▸ **Texte source**:
□ □ □ □

J'irai jusqu'à la mer. par Agnes Figueras-Lenattier, le 2 juin 2015

Laurent Hasse travaille comme réalisateur pour le cinéma et la télévision. Après un grave accident de voiture, il décide deux ans après de traverser la France en hiver 2007 du Sud vers le Nord. Il effectuera un périple de 1500 km avec juste un sac à dos, une boussole et une caméra. En 2012, sortira son film "Le bonheur terre promise" sélectionné dans de nombreux festivals internationaux et plusieurs fois récompensé. Puis début 2015, ce sera la parution de son livre intitulé "J'irai jusqu'à la mer.."

Deux ans avant d'entreprendre ce périple, vous avez été victime d'un grave accident de voiture. Vous n'étiez pas sûr de remarcher.. Avez-vous gardé des séquelles ?

□ □ □ □

▸ **Lignes enregistrées**:
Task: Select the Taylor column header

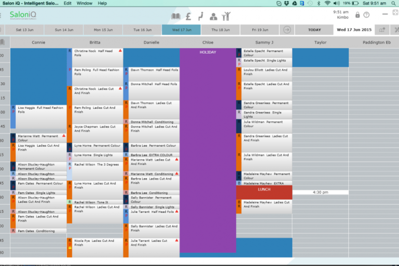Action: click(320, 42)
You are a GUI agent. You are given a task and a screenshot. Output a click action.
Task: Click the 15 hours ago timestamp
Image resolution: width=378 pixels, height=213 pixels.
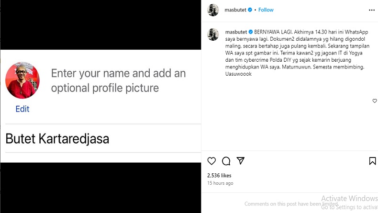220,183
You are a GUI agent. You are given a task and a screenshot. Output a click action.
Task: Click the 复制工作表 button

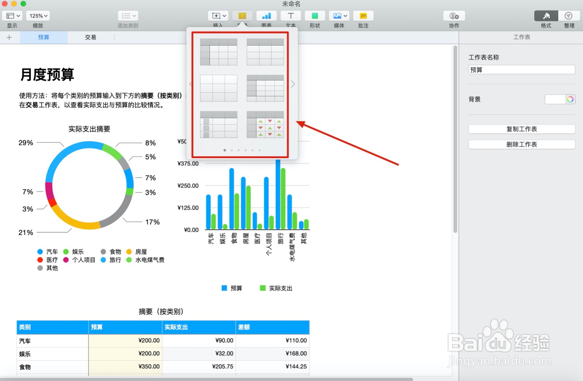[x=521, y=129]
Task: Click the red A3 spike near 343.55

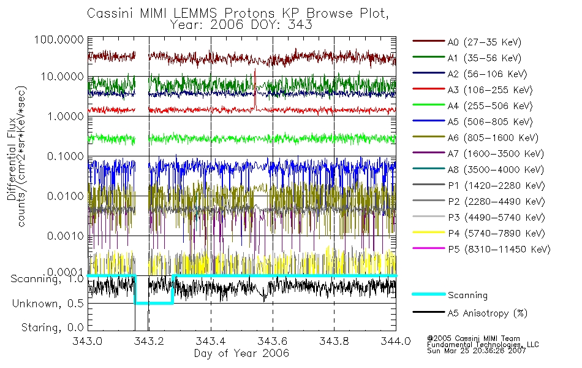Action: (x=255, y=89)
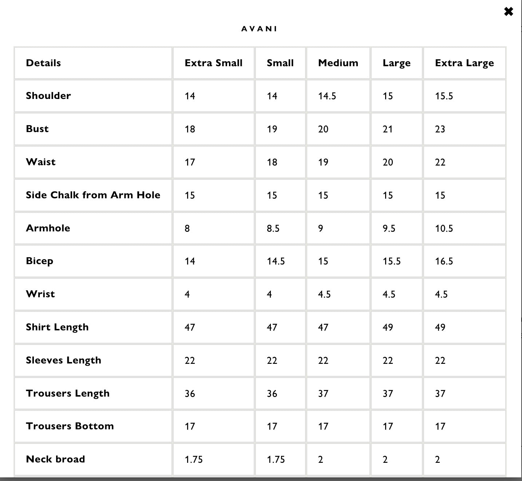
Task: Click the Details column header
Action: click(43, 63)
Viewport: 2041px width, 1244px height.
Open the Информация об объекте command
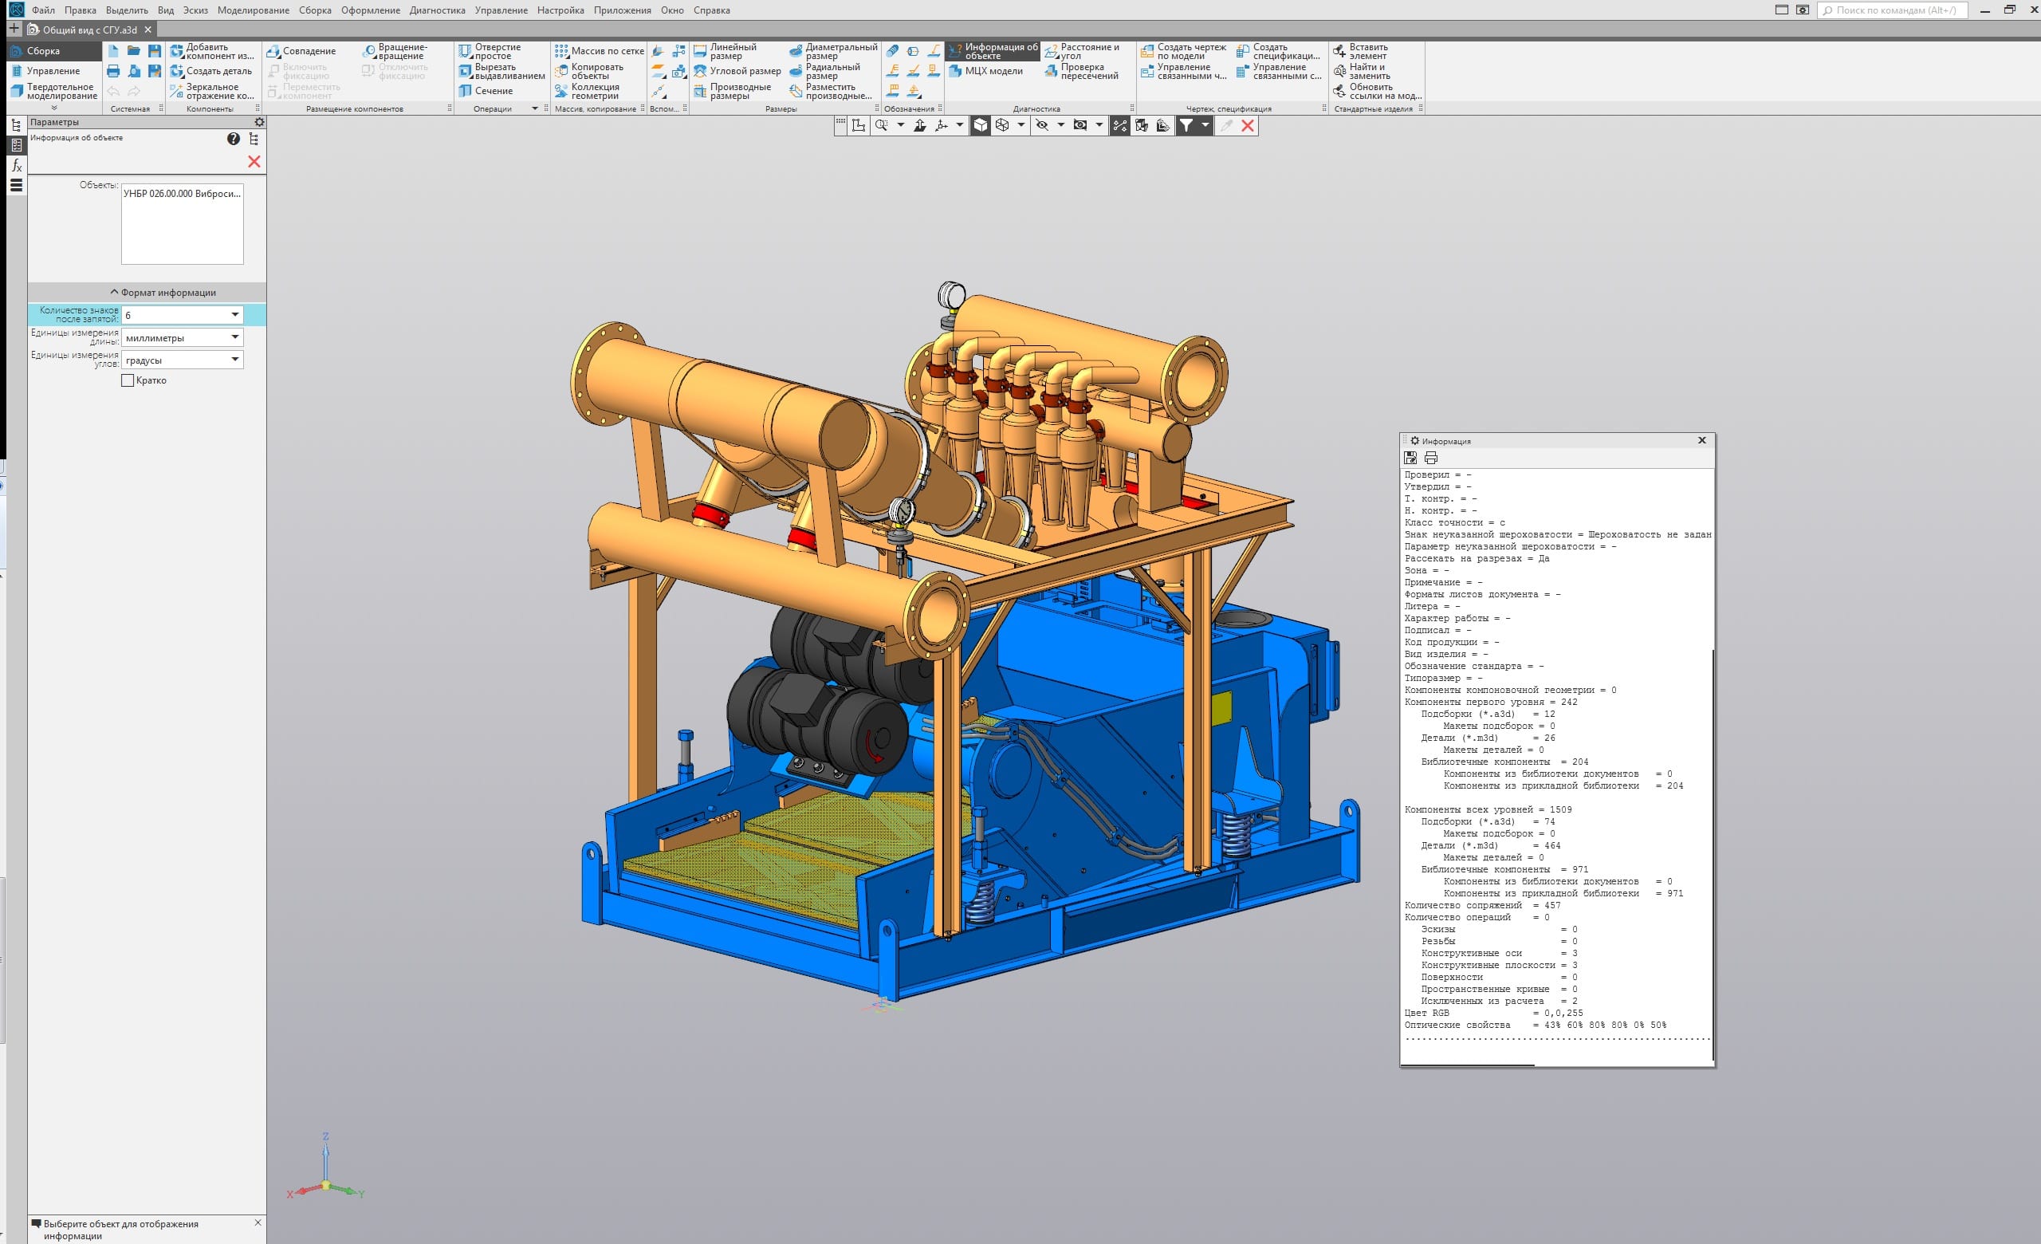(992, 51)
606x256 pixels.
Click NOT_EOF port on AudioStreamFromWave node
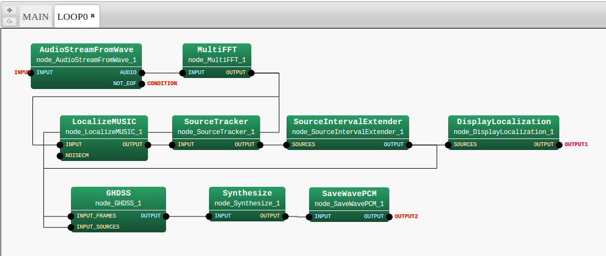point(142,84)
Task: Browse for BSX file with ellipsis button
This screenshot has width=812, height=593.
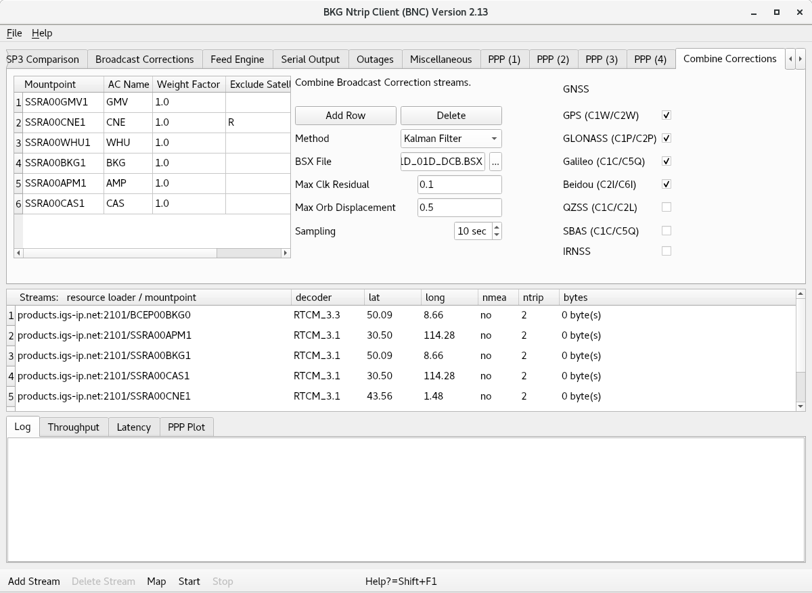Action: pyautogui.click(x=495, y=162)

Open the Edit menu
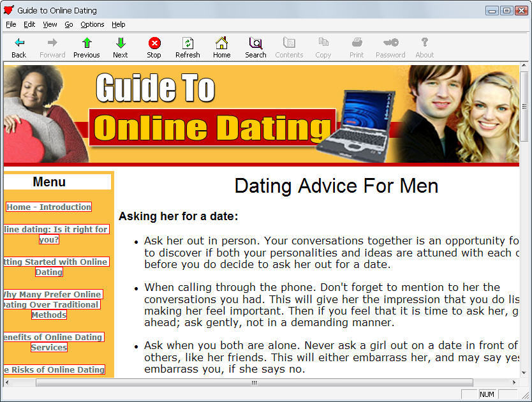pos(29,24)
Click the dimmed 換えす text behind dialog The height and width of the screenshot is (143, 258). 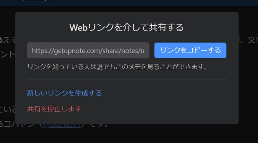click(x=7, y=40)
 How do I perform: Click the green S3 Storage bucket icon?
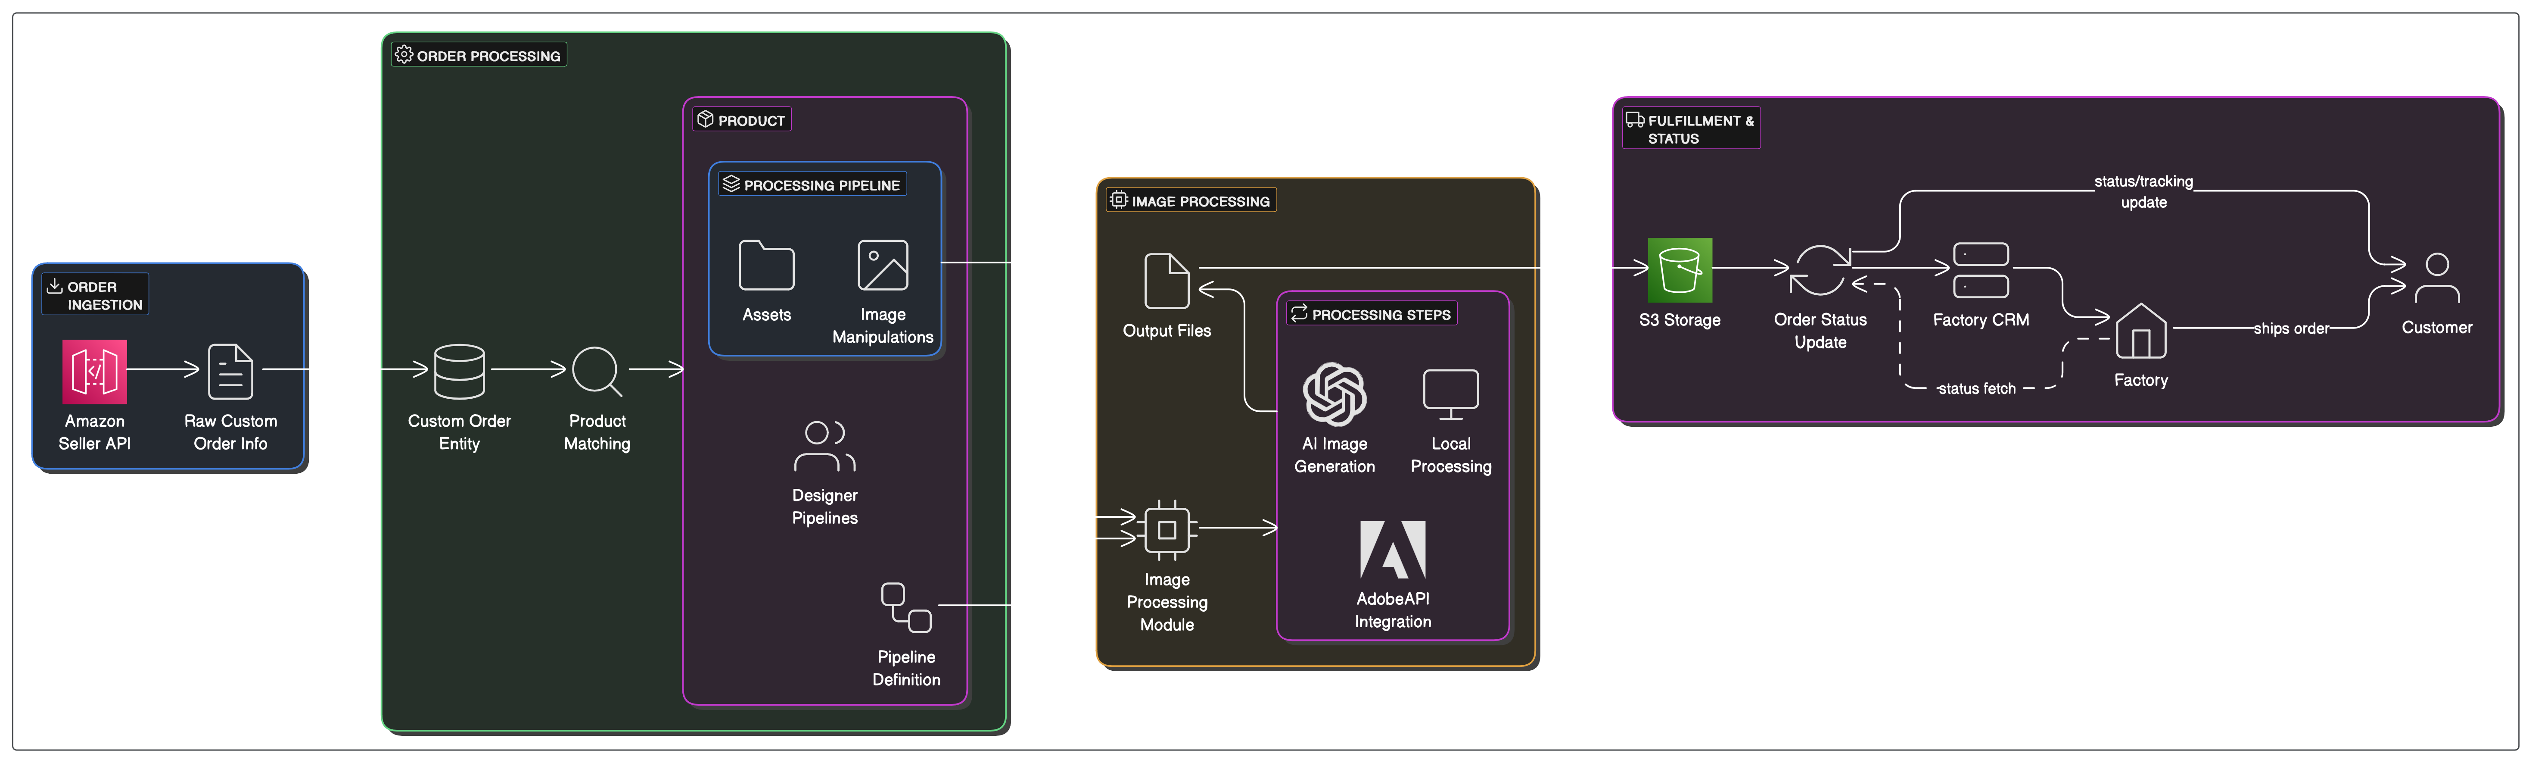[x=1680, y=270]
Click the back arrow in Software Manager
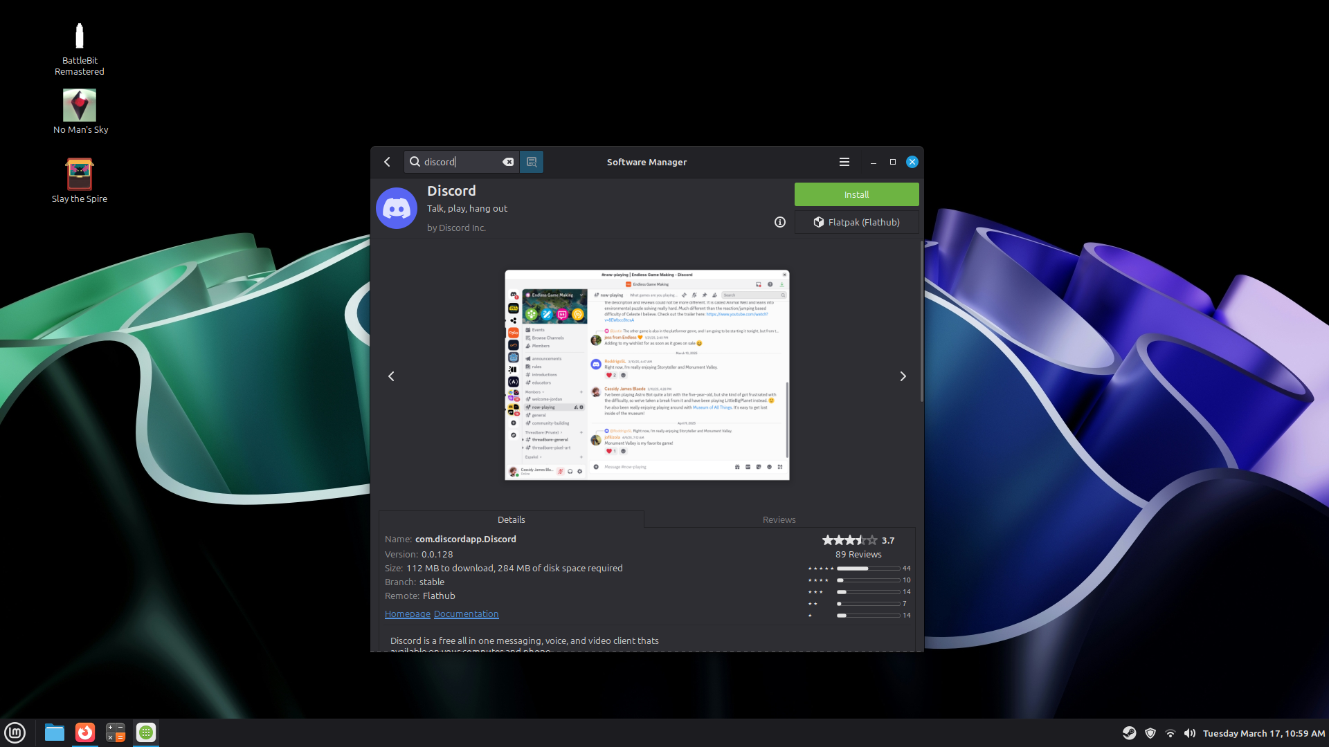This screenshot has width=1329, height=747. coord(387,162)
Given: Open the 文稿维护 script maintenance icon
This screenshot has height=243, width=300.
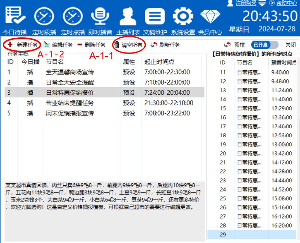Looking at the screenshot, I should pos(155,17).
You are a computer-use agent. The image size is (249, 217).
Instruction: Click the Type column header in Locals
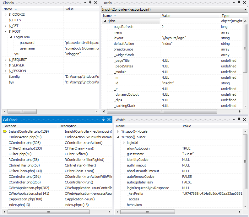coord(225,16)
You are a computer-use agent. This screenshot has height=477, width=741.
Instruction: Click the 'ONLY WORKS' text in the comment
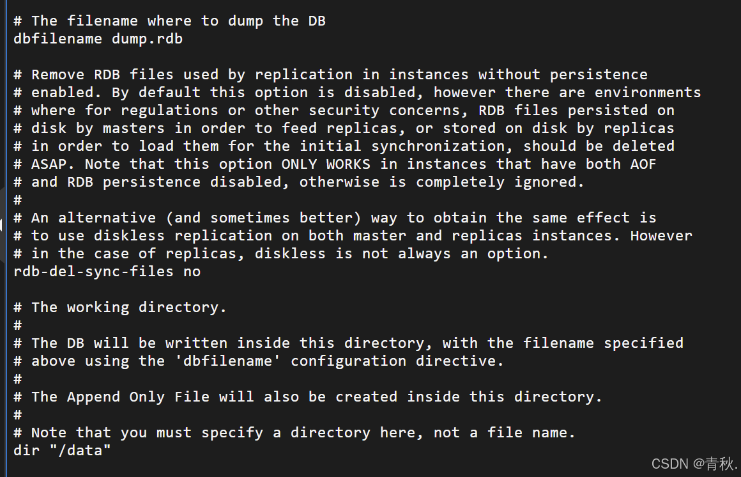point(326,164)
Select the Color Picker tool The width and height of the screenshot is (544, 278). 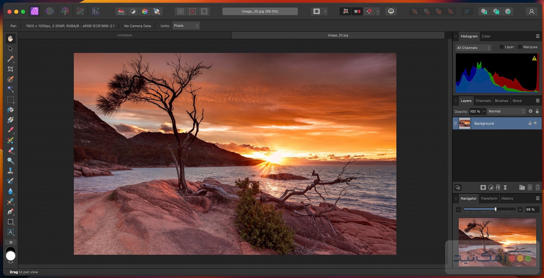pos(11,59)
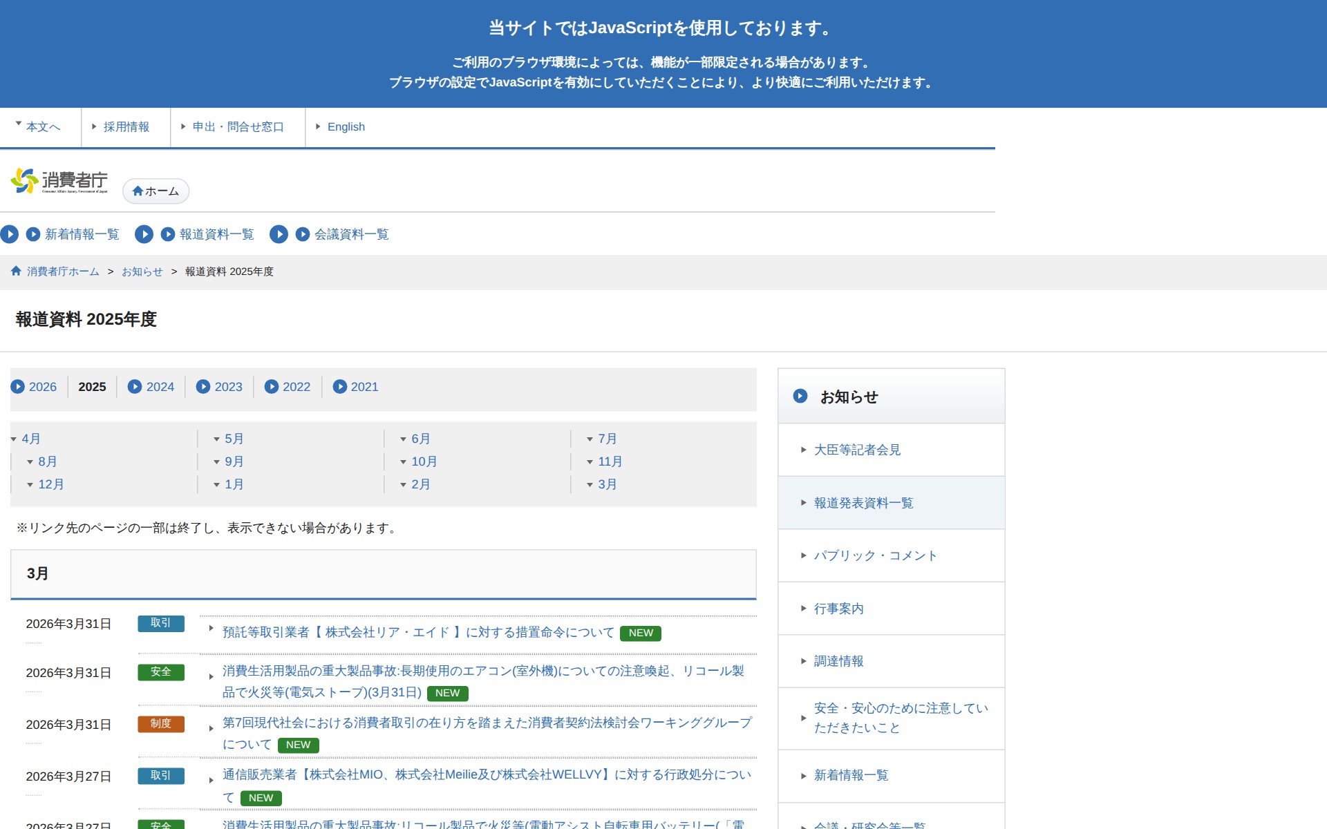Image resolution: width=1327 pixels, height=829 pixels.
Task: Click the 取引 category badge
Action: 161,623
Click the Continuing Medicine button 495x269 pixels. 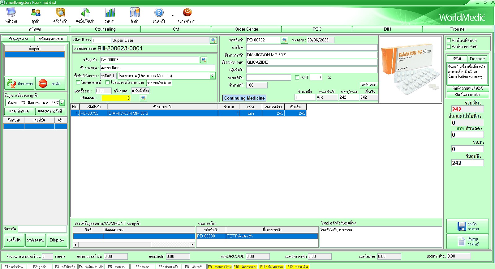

□ □ □ □

▸ **Exercices**:
A) Reproduisez le passage du texte source compris entre « Deux ans avant » et « des séquelles ? », ces deux limites incluses.
B) Selon le texte source, qu'emporte Laurent Hasse pour son périple à travers la France ?
C) Présentez sous forme de liste les faits principaux du paragraphe du texte source qui commence par « Laurent Hasse travaille comme réalisateur ».
Les lignes enregistrées forment un matériau à part, indépendant du texte source.

▸ **Réponses dans l'ordre**:
A)
Deux ans avant d'entreprendre ce périple, vous avez été victime d'un grave accident de voiture. Vous n'étiez pas sûr de remarcher.. Avez-vous gardé des séquelles ?

B) Juste un sac à dos, une boussole et une caméra.

C)
- Laurent Hasse est réalisateur pour le cinéma et la télévision.
- Deux ans après un grave accident de voiture, il traverse la France du Sud vers le Nord en hiver 2007.
- Ce périple de 1500 km se fait avec un sac à dos, une boussole et une caméra.
- En 2012 sort son film « Le bonheur terre promise », sélectionné dans de nombreux festivals internationaux et plusieurs fois récompensé.
- Début 2015 paraît son livre « J'irai jusqu'à la mer ».